● **Description of the task**:
Starting at the line that contains "756x545 pixels.", please transcribe every line through the end of the entries, exactly and with no pictures.

● **Dataset records**:
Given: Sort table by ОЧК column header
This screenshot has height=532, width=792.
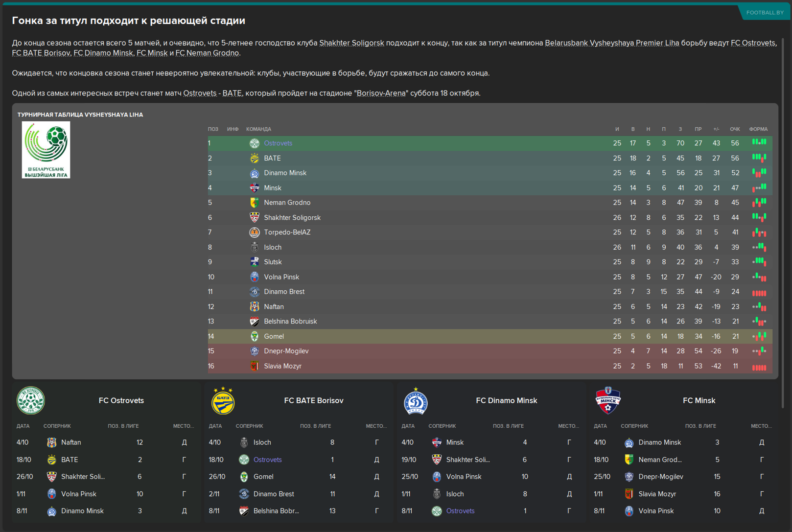Looking at the screenshot, I should [735, 129].
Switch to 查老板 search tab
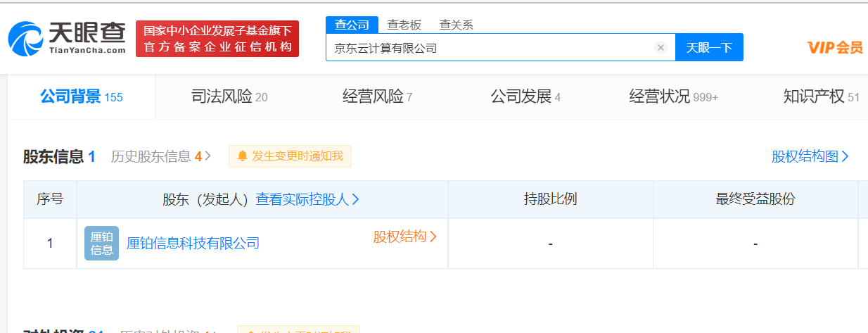This screenshot has width=868, height=333. [x=404, y=25]
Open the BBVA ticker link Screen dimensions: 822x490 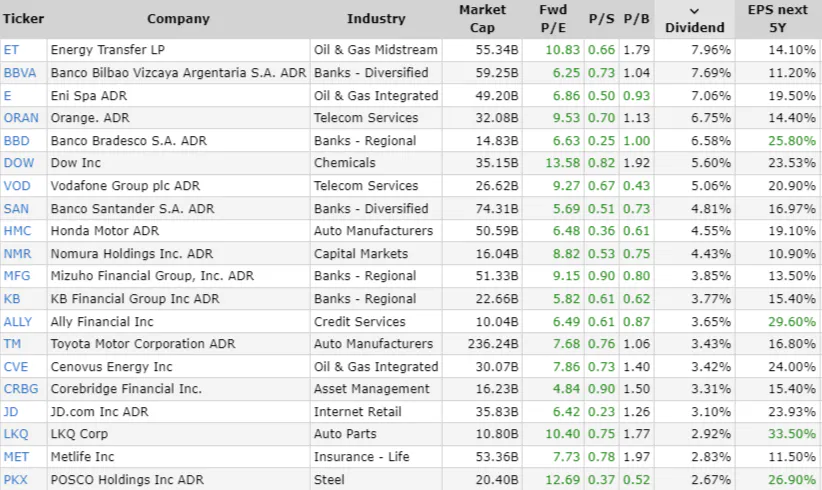[19, 73]
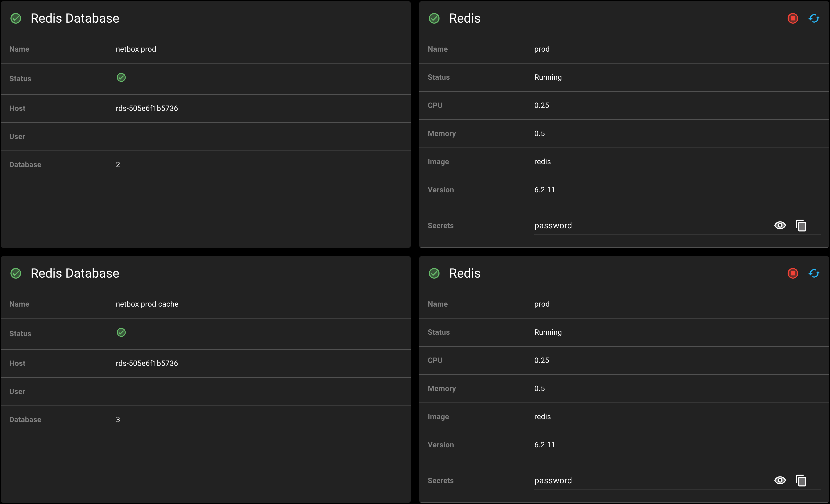Reveal the top Redis password secret
Image resolution: width=830 pixels, height=504 pixels.
point(780,225)
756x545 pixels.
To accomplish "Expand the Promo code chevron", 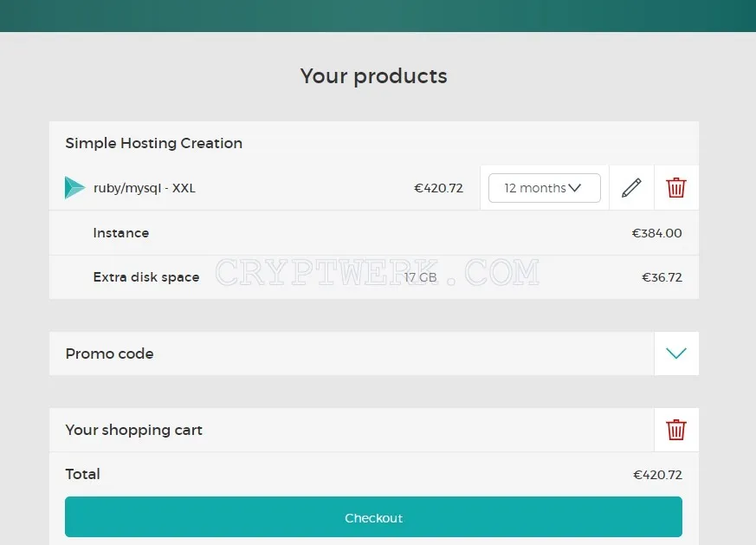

● **Completed task**:
756x545 pixels.
To accomplish "Expand the Promo code chevron", 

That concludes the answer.